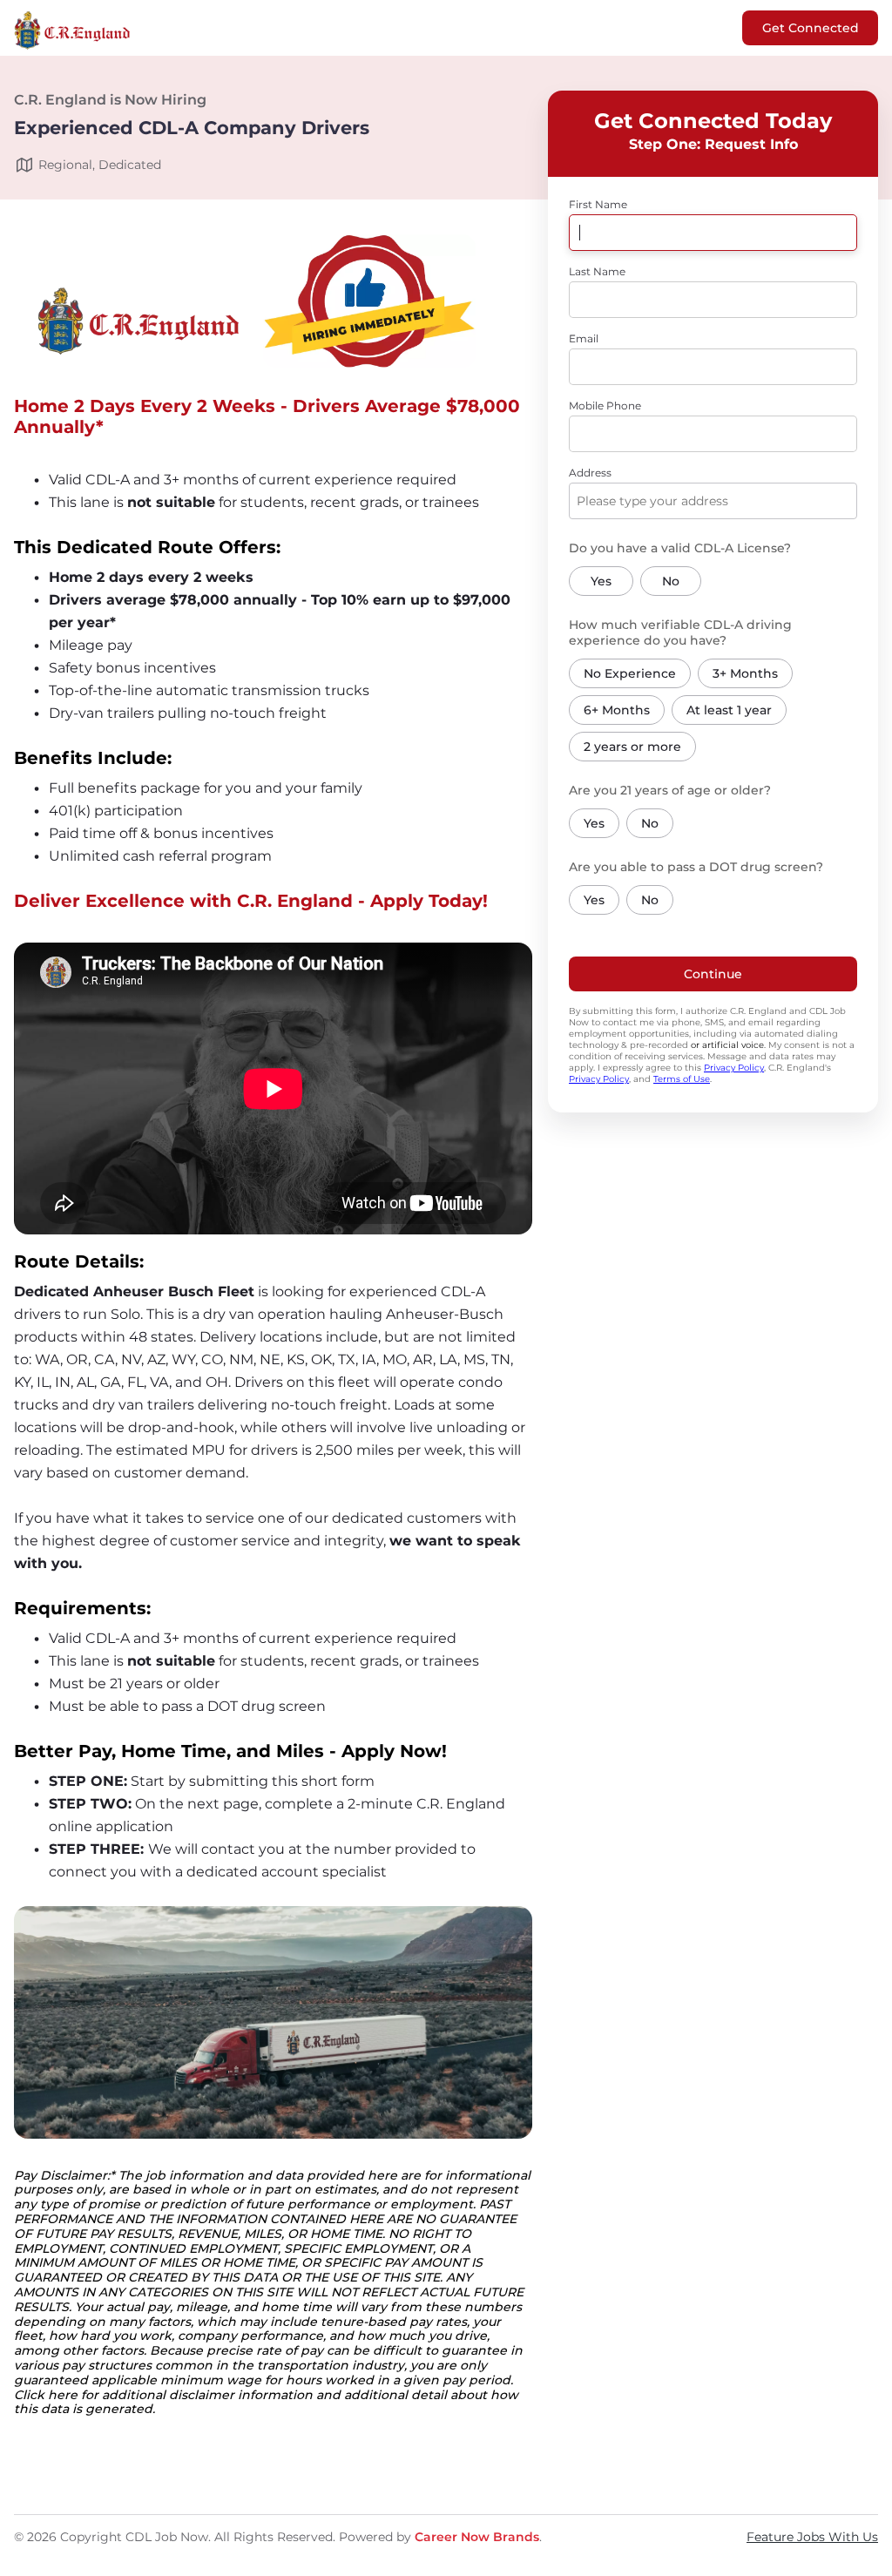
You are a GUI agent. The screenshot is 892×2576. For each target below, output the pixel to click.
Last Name (597, 271)
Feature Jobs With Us (812, 2537)
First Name (598, 204)
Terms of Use (681, 1079)
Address (590, 472)
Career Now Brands (477, 2537)
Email (583, 338)
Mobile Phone (605, 405)
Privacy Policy (734, 1067)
════════════════════
• Task item:
Output the listing exactly, without images.

• Output for this task:
You are a GUI agent. The screenshot is 892×2576. For each target below, output the pixel to click.
Last Name (597, 271)
Feature Jobs With Us (812, 2537)
First Name (598, 204)
Terms of Use (681, 1079)
Address (590, 472)
Career Now Brands (477, 2537)
Email (583, 338)
Mobile Phone (605, 405)
Privacy Policy (734, 1067)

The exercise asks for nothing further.